Issue Nine
Don't Forget by Beth Geyer Drawing by Lori Taschler
My father suffers from Alzheimer’s...
My father suffers from Alzheimer’s. When he did not carry a diagnosis, he was strong and weak. He was memorable and forgetful. He was funny and sad. He was my father. Today, he is all of those things except that he is not my father. He is alive; the body is there but all else that was him is gone. I watch him live his new life. I make him my personal silent movie by blocking out his real words and add instead the words he used to say. The words are written across my brain and at his feet in white letters. Sometimes the words are fancy scrolls like in the old silent movies; “We are going to the beach!” Other times they are in bold capital; “I NEED TO CHANGE THE OIL IN MY CAR.” Depending on what I wish him to say is how I choose the font in my head. I do this because in reality, what he says does not make sense to me. In my font reserves, there is not one for confusion and noise. What he struggles to remember hurts my heart. A lost love, a broken dream does not compare to the pain I feel when he struggles to remember who he is and why he is here. The memory of his life is gone and he cannot tell me what he remembers. The years that he could tell me I was not interested and he thought there would be more time.

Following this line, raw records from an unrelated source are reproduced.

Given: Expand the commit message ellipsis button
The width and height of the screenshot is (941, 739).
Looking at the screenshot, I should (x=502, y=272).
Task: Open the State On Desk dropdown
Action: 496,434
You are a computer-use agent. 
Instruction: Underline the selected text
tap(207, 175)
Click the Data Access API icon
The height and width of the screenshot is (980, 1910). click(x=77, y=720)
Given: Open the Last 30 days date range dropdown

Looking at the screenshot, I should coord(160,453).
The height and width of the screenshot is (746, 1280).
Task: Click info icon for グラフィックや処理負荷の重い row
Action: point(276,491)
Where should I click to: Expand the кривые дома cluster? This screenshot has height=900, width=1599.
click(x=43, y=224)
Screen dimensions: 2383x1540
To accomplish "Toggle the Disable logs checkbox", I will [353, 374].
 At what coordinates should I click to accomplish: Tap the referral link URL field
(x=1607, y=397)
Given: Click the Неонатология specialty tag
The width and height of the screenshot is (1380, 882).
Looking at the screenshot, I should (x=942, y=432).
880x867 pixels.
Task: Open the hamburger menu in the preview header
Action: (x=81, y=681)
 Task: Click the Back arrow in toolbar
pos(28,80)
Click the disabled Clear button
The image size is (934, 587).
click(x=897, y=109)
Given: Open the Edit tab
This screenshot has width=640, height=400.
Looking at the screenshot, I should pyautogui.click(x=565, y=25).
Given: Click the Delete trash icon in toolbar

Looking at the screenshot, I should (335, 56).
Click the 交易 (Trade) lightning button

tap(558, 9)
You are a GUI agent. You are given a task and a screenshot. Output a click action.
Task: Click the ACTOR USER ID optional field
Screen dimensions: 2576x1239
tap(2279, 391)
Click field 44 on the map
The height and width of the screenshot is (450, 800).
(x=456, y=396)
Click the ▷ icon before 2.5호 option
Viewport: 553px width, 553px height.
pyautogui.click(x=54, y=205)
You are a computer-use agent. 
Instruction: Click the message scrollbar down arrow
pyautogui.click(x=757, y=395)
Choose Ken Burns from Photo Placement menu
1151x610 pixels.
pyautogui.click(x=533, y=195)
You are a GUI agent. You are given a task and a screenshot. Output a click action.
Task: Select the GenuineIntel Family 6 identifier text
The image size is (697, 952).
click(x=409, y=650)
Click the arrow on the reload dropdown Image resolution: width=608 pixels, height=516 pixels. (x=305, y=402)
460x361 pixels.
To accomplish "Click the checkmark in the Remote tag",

I imagine the disease to be Swiss cheese–a simple explanation given to me by a sympathetic social worker. His brain is riddled with holes. Is that a statement or a question. In my story, it is both. The connection that told him to drive a car has been broken and replaced with a dark circle of nothing. In his brain, there is an empty cavity where his house used to be. I imagine a dark cave where his job used to be.
His diagnosis has made our family more fragile and frantic.
We are fragile because we know things can change in a New York minute. We are careful with our attention to him and to each other because the clarity in which we see each other has increased. My brothers are no longer distant in space and connection. My sisters are not aloof people with houses and children. My father is not the busy man. We are new people, linked by the image of Swiss cheese. We treat each other with caution, respect and at times awe. We thank each other for jobs well done. We acknowledge the paid time off not used for holidays. We respect the excuses given to bosses and children. We forgive each other the forgotten appointments and grant each other’s foibles with grace and appreciation. We watch him and each other from our corners of our own separate worlds with hopeful, sad, and smart eyes. We are acutely aware of the world around him and never have we been so aware of the dangers that it can hold. Every day we hope we have done our best.
We are frantic because we cannot express our personal loss to each other. Instead, we make plans that change constantly and we scramble to fill every single void in his life; a void that gets bigger and bigger as the days go by. We cannot mourn the way we wish for the wailing and sadness we hold is reserved for funerals. Privately we know he is gone. Publically we tend to his needs. Privately we whisper his death but do not know at the precise time it arrived and there is nothing physical to bury, no ritual to hold.
We enter his immediate world but his comprehension of us has been reduced to a shadow. We are there, but he does not act as if we are tangible. We enter his small space of time and he only knows we are important and meaningful to him because we act that way.
Who is this man I once called Dad when the word meant something. Who is the man who does not know our roles in his life?
I cannot help but wonder when the diseased part of his brain that lost the memory of me became a final hole. Was I at work when he thought of me? Was I on the other end of the phone speaking to him when suddenly the connection called me, daughter, loved one, vanished? What day was that? What day did he try to picture me, remember me but could not. Did he cry? Was he sad? Or did he not even remember that he had forgotten me? I hope that he could recall the memories of vacations, laughs, and dinners in our past. I both hope and dread that he knew the last memory of me and that he was as sad as I am now. Did he know when every memory would be his last? Did he suffer the pain that I feel now?
We are a family afraid. His illness is a mirror before us and so every forgotten name, every set of keys lost is a reminder of what may come for us. Deep in the heart of my family lies the fear that we are looking at our own future. And if not our own, then our children’s. For us, a headache becomes a warning, a chill turns us numb, and a slight dizziness is a message that we are next because to watch him has caused us to feel that our own lives are in danger as well.
For now, we bite our tongues at those who cluck theirs with disapproval of the care we provide. We numbly agree with advice from friends and we listen patiently and take thankfully the condolences given to a man still alive. More importantly, we cherish memories because we know they may be our last.